Many observers draw from this extended and disoriented polemic the conclusion that the cabinet is simply incapable of negotiating a withdrawal agreement for Brexit with the EU. Its solipsistic divisions are too deep, and the task with which it is confronted so intractable, that the UK is at serious risk of crashing out of the EU on 29th March 2019 without a transitional arrangement of any kind. More optimistic commentators recognize this risk but point to the overwhelming cross-party majority within the House of Commons that would react with horror to the prospect of a non-consensual British withdrawal. It would be surprising indeed if this majority among MPs were prepared to tolerate a disorderly and catastrophic Brexit as a result of governmental incompetence and self-absorption. It would be just as surprising if the Commons were prepared to tolerate radical amputation of the British economy from the European mainland by withdrawal from both the Customs Union and the European single market in ten or thirty months from now, as appears to be Mrs. Mays underlying intention. The Brexit tragicomedy has, however, always been full of surprises, usually unpleasant. There are at least two important minorities within the Commons well placed to thwart effective action by the majority of their Parliamentary colleagues to prevent a disorderly or economically disruptive Brexit. They are the radical Eurosceptics on the Conservative side and the unconditional supporters of Mr.

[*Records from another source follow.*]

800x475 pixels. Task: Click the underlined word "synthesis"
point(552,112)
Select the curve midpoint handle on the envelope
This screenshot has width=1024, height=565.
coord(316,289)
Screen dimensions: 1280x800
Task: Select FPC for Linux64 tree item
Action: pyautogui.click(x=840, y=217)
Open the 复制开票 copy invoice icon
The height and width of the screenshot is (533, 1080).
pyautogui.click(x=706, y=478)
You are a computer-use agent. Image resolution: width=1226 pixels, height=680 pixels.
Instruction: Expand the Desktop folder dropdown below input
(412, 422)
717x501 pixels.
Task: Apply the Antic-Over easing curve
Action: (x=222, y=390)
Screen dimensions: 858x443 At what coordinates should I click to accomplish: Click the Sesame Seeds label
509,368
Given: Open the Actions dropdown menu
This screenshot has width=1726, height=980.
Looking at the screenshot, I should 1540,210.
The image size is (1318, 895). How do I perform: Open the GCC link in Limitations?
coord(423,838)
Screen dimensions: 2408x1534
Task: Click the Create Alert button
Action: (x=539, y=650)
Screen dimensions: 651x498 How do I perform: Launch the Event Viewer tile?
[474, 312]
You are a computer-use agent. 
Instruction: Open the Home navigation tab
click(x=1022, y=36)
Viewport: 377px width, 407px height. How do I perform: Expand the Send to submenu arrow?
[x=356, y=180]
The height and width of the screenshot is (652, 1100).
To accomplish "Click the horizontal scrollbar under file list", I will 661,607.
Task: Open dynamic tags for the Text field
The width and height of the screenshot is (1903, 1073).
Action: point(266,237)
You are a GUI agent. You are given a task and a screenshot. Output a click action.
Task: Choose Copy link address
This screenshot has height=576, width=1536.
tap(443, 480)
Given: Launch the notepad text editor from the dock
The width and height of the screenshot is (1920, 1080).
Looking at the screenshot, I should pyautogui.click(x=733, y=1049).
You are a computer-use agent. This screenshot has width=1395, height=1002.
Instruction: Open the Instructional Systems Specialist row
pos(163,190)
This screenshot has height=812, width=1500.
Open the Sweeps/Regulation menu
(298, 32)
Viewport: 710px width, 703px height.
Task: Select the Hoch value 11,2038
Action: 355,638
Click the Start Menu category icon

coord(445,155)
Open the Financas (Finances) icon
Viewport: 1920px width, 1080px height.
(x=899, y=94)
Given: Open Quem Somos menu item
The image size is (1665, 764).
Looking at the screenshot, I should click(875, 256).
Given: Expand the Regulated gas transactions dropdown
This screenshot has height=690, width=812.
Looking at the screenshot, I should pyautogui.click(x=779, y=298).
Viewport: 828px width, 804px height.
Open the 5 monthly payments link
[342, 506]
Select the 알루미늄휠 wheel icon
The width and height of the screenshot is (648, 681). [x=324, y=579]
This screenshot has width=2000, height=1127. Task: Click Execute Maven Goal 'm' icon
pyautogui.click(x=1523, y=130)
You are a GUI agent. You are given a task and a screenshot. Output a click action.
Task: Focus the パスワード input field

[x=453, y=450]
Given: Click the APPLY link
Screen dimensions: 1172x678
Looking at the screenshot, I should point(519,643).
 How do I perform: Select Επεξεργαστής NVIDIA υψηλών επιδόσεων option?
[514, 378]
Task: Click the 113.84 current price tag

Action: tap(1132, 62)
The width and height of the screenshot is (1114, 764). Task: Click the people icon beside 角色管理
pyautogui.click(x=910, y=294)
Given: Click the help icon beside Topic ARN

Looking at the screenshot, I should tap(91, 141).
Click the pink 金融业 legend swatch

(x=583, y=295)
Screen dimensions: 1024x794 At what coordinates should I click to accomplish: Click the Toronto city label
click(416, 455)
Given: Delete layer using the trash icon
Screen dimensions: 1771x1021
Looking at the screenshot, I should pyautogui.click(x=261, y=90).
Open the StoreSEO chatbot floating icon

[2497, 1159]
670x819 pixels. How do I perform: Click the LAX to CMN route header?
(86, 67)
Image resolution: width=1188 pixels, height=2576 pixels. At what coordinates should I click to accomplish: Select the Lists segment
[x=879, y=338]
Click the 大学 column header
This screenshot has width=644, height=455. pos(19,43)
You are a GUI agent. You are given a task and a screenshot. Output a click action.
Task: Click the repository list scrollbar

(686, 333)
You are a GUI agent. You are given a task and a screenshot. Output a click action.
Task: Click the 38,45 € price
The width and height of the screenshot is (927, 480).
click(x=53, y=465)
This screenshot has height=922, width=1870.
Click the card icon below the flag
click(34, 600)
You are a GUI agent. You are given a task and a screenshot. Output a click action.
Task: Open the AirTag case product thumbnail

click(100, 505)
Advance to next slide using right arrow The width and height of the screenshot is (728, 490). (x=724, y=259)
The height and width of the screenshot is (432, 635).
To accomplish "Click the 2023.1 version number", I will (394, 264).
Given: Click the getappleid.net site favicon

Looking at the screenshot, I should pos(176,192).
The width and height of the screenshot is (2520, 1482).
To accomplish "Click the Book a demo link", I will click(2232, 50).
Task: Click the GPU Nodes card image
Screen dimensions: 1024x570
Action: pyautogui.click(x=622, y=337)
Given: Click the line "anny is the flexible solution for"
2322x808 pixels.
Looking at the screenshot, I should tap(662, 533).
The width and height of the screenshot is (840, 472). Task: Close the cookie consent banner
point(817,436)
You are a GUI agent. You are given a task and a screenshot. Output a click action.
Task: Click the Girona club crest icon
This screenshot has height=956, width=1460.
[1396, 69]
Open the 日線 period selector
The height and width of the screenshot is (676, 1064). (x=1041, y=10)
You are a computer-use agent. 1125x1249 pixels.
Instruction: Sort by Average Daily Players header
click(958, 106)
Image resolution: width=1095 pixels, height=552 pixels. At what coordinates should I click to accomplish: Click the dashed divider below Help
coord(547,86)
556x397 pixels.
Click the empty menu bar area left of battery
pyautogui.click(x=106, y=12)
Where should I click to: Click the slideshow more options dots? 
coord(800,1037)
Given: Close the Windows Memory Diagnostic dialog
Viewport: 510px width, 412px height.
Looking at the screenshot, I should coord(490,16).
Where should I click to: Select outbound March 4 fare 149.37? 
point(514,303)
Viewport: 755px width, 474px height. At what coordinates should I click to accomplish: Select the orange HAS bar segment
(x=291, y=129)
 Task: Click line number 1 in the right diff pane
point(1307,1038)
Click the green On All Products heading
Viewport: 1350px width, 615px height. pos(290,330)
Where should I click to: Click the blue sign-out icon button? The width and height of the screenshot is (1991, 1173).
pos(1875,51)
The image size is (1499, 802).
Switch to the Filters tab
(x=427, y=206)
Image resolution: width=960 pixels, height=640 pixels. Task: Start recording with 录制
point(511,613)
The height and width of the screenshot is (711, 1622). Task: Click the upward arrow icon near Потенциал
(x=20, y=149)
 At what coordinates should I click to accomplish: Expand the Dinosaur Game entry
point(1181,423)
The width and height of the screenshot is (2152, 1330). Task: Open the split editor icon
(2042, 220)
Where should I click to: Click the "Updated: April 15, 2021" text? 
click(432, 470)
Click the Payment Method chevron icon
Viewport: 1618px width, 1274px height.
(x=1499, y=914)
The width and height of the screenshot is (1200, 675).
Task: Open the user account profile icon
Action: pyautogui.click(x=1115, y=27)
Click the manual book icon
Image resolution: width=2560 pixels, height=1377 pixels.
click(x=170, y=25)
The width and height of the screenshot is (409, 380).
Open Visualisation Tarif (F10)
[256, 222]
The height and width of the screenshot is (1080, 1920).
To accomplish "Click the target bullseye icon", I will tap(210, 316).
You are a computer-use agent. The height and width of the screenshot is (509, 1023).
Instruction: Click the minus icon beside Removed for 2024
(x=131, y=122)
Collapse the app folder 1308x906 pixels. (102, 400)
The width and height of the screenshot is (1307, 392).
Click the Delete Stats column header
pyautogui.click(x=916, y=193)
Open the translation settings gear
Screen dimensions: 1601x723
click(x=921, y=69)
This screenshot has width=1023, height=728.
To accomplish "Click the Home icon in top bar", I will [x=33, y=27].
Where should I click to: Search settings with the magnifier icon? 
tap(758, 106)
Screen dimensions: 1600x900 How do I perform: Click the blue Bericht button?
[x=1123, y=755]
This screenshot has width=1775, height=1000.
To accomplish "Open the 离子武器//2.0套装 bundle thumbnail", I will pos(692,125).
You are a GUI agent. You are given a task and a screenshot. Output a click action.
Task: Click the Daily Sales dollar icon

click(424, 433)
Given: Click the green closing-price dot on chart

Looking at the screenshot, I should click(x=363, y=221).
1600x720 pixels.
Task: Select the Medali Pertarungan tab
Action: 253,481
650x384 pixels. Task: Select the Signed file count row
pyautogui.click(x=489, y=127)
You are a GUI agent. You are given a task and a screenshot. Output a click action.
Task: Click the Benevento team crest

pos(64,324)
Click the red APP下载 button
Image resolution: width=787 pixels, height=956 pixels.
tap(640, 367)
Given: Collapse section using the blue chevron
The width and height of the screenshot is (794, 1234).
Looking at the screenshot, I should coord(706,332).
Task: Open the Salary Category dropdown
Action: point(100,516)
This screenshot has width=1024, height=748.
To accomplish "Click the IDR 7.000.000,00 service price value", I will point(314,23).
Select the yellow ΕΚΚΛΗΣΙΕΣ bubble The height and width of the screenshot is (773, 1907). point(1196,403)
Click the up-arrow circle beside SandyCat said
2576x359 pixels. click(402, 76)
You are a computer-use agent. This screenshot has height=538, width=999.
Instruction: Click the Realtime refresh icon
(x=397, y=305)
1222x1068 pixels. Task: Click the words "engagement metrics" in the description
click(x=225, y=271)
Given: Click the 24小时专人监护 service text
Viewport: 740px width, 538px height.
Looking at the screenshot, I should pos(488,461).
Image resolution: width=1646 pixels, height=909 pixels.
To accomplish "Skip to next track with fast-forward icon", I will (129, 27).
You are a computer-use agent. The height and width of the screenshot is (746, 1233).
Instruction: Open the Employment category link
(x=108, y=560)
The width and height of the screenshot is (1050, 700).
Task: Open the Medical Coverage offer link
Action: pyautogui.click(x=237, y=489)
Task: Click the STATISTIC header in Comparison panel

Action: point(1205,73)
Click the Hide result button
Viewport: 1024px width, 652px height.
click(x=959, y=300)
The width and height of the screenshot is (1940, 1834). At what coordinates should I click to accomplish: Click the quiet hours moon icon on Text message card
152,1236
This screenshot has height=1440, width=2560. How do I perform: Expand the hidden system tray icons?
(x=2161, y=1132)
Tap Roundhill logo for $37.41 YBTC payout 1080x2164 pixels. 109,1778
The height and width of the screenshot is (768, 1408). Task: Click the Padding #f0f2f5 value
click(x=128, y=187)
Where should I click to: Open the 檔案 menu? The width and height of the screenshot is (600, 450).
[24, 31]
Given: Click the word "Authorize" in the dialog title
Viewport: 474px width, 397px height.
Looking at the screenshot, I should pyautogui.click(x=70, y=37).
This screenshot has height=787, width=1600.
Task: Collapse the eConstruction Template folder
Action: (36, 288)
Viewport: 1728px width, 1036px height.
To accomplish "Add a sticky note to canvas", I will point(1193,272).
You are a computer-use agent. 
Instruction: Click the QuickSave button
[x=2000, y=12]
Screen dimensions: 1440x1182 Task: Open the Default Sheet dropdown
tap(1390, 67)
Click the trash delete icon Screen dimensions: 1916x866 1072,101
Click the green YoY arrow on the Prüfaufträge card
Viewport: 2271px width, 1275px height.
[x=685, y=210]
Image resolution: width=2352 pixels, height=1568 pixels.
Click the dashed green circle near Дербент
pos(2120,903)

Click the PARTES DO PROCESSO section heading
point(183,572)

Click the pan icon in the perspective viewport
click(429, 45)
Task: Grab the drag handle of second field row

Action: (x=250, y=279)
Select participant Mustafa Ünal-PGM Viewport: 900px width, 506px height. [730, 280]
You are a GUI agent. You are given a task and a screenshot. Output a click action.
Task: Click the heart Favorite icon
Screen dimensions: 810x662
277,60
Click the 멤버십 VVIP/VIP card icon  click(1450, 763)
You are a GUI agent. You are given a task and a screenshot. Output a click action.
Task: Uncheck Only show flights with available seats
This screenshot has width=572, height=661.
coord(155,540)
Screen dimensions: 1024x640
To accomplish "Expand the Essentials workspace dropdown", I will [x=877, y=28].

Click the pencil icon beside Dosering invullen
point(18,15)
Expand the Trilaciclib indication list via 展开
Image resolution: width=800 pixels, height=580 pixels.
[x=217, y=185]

Corbyns leadership within the Labour Parliamentary Party.
The ERG cabal
Within the Conservative Parliamentary Party there is an important and well-organized minority, centred on the European Research Group, that has watched with growing unease the progress of the Brexit negotiations. They are unconvinced of the need for any further payments to be made into the European budget after March 2019 and view the proposed transition period until the end of 2020 with intense suspicion. Many of them accept that there will be some initial economic dislocation from British withdrawal but believe that any transitional disadvantages will be rapidly outweighed by greater opportunities for the UK as a globally competitive economic actor freed from the shackles of Brussels. The prospect of a non-consensual Brexit holds no terrors for this minority. Over the past twenty years, the most radical Eurosceptics within the Conservative Parliamentary Party, backed by most of the Party outside Westminster, has been able to exercise a veto over Tory European policy. Any attempts by the Prime Minister to move towards accommodation with the EU have rapidly run into the unbending opposition of the ERG. Its members now hope that if they can continue exercising this veto for just a very few more months, the UK will automatically leave the EU in March. They do not need to advocate specific alternative policies to those put forward by the Prime Minister. They simply need to continue their success in frustrating her initiatives.
and Corbyns inner circle
A parallel analysis exists in the Corbyn entourage. He and his closest advisers have never concealed their hostility to membership of the EU. They are happy to claim reinforcement for this fundamental hostility from specious arguments relating to the large number of votes cast for leave in many traditional Labour constituencies in the 2016 referendum. Moreover, an abrupt and damaging Brexit in 2019 might well accelerate the date of the next General Election, the central goal of all Mr. Corbyns political activity since last years election. Consciously or otherwise, he is following the Napoleonic doctrine of not interrupting an enemy when he (or she as now) is making a mistake. In a way probably not foreseen by the drafters of Article 50 of the Lisbon Treaty, the automaticity of that treaty creates perverse incentives for inaction for Mr. Corbyn as much as for the ERG. The existence of a majority of MPs opposed to hard Brexit is an undoubted fact. Their capacity to make their majority effective in the Commons is much less certain, given the tactical advantages of which the ERG and Mr. Corbyn dispose in their respective parties. As long as the present party landscape continues to dominate British politics, they will continue to enjoy these advantages.